### Task inputs
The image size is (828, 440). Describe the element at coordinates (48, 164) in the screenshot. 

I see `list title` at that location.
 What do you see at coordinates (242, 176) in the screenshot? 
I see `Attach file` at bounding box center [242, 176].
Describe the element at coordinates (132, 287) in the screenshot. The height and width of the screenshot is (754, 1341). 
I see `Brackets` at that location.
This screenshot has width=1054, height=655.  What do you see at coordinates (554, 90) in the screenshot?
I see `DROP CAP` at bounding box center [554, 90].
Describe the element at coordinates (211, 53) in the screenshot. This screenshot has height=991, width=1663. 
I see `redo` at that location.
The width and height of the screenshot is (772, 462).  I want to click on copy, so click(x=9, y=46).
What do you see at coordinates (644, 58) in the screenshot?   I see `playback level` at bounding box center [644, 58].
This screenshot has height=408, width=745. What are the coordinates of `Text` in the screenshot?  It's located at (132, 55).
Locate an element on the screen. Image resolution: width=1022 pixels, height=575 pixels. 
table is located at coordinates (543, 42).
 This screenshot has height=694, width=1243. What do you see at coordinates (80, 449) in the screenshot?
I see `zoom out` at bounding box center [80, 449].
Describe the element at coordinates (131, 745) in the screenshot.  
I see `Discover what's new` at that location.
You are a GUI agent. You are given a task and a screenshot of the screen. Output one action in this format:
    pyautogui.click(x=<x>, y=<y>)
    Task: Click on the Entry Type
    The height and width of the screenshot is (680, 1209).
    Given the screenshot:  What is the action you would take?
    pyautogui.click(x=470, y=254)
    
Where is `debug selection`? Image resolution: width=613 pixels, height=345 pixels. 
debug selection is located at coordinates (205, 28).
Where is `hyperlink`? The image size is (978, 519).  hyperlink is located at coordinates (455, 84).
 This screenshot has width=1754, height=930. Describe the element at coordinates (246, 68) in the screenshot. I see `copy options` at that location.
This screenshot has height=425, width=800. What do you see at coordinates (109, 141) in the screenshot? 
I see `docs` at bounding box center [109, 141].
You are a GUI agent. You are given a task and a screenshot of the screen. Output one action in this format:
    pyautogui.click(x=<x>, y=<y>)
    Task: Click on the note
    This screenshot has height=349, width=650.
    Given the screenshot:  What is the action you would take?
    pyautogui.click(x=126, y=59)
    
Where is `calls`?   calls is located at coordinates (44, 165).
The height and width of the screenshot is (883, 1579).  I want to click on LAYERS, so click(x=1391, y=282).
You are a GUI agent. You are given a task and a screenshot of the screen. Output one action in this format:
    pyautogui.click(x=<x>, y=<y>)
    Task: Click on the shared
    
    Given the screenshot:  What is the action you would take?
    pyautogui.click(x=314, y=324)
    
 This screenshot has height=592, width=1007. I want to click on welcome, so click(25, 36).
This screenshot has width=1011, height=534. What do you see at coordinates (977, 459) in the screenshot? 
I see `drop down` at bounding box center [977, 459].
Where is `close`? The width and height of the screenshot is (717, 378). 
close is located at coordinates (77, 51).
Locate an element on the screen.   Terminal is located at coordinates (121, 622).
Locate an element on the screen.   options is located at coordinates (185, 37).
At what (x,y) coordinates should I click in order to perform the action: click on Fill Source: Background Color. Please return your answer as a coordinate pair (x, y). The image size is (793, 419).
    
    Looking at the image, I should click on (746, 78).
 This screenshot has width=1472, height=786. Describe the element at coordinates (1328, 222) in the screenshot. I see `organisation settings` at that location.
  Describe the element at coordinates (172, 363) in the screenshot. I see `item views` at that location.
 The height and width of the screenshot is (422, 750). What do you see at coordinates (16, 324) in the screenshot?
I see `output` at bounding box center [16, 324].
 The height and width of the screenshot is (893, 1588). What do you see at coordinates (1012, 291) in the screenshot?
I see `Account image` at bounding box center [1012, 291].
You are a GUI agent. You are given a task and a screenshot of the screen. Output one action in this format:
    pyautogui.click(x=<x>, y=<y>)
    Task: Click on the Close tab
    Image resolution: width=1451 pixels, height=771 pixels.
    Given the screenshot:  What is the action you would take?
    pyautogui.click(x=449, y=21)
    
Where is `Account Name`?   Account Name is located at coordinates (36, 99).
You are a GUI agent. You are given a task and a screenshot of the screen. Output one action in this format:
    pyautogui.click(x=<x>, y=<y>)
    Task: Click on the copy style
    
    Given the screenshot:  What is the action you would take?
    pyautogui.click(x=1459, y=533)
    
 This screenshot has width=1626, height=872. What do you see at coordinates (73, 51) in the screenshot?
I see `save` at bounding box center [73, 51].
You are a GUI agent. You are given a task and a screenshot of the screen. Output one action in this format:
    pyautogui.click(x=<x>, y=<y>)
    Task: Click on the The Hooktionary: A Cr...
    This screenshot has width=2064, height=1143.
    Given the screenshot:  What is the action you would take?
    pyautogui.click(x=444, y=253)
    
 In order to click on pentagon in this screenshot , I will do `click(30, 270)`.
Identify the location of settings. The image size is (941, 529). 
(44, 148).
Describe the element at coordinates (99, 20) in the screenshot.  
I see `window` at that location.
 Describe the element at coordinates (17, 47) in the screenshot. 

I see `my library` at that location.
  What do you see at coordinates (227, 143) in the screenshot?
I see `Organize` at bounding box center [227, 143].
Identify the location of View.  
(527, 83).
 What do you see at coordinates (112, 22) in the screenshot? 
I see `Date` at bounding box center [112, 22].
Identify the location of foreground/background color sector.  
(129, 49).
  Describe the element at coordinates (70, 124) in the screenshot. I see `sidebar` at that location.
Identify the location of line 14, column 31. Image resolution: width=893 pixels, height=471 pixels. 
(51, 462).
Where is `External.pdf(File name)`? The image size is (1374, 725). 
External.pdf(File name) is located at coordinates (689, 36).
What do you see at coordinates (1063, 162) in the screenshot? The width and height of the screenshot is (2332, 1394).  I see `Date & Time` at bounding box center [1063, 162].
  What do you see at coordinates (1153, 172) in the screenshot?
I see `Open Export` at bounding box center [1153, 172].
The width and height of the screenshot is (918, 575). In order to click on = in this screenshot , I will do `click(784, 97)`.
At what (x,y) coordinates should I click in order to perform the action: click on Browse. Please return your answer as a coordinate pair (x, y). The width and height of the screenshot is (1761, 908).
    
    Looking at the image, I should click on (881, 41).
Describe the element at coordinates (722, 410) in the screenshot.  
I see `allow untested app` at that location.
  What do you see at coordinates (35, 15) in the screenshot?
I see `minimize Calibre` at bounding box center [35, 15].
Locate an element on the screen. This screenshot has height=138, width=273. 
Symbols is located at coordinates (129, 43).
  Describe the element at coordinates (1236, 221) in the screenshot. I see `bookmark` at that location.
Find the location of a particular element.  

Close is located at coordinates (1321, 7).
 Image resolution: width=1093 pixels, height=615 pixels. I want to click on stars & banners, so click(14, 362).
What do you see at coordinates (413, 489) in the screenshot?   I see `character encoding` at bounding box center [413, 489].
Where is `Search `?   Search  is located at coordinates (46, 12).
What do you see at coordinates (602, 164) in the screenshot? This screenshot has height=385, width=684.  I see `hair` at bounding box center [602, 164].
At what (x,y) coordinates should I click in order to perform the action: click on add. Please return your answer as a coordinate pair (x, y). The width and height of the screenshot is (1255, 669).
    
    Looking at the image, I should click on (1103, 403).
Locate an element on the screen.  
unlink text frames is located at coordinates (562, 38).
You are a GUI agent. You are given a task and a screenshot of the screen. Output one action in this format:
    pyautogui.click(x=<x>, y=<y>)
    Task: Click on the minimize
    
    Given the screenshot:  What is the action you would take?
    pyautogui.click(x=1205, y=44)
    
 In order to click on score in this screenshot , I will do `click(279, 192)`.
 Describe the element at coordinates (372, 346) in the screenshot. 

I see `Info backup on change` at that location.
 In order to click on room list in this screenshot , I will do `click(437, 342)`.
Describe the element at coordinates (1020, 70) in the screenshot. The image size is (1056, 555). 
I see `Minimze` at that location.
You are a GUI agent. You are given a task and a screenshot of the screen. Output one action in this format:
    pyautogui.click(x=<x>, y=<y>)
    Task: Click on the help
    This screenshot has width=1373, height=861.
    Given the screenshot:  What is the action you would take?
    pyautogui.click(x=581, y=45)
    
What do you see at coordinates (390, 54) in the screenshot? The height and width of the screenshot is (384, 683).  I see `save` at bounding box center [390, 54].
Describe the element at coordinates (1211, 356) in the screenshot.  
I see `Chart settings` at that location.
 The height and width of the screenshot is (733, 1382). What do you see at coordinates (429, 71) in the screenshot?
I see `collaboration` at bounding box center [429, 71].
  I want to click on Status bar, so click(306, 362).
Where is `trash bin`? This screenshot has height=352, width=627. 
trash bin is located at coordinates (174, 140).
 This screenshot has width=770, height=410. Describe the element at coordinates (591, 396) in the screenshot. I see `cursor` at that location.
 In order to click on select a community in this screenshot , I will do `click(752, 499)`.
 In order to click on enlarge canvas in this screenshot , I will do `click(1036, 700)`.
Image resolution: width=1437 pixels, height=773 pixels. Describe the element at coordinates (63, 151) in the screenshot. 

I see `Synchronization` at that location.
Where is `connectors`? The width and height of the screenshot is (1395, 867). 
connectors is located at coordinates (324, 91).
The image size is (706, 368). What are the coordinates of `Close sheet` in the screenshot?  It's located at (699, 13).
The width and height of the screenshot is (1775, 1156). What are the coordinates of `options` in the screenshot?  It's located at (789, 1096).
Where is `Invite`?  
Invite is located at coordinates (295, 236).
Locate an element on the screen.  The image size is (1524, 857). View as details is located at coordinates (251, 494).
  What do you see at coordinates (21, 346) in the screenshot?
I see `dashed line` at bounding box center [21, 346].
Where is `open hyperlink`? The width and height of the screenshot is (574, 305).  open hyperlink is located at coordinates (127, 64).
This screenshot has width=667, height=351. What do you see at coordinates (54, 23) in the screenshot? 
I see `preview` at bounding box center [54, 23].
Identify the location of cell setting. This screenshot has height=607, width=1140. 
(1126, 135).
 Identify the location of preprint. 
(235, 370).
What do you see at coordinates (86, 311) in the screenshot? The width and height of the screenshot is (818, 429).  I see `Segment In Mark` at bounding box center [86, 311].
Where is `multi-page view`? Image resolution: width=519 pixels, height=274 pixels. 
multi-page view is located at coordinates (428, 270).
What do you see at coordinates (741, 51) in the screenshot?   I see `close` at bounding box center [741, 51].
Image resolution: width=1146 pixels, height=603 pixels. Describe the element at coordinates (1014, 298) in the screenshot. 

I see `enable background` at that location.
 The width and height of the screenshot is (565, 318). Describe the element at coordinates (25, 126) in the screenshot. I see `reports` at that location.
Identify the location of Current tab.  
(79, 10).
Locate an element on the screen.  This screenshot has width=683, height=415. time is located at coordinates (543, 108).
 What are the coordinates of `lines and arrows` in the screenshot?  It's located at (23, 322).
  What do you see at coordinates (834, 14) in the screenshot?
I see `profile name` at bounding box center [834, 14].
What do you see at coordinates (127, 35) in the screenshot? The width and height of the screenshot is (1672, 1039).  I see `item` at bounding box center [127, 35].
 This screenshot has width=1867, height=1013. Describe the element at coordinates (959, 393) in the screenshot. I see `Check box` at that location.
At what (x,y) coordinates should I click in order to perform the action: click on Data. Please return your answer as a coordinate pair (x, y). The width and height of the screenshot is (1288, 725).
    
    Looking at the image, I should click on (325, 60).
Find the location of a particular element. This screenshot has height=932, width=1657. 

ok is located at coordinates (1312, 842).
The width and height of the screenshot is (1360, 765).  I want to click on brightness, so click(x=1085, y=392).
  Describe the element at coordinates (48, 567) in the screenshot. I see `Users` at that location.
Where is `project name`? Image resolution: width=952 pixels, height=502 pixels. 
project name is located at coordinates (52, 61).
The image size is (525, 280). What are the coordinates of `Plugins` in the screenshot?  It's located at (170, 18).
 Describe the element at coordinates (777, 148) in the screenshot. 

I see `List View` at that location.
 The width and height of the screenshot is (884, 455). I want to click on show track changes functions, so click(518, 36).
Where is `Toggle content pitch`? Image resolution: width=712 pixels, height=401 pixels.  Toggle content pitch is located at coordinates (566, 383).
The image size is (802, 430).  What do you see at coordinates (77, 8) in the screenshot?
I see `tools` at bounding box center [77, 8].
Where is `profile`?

### Work instructions
Copy the data from the line with "In order to click on select" to the line with "center [21, 346].", putting "expand canvas" in place of "enlarge canvas" and leaving everything else unchanged.

### Final answer
 In order to click on select a community in this screenshot , I will do `click(752, 499)`.
 In order to click on expand canvas in this screenshot , I will do `click(1036, 700)`.
Image resolution: width=1437 pixels, height=773 pixels. Describe the element at coordinates (63, 151) in the screenshot. 

I see `Synchronization` at that location.
Where is `connectors`? The width and height of the screenshot is (1395, 867). 
connectors is located at coordinates (324, 91).
The image size is (706, 368). What are the coordinates of `Close sheet` in the screenshot?  It's located at (699, 13).
The width and height of the screenshot is (1775, 1156). What are the coordinates of `options` in the screenshot?  It's located at (789, 1096).
Where is `Invite`?  
Invite is located at coordinates (295, 236).
Locate an element on the screen.  The image size is (1524, 857). View as details is located at coordinates (251, 494).
  What do you see at coordinates (21, 346) in the screenshot?
I see `dashed line` at bounding box center [21, 346].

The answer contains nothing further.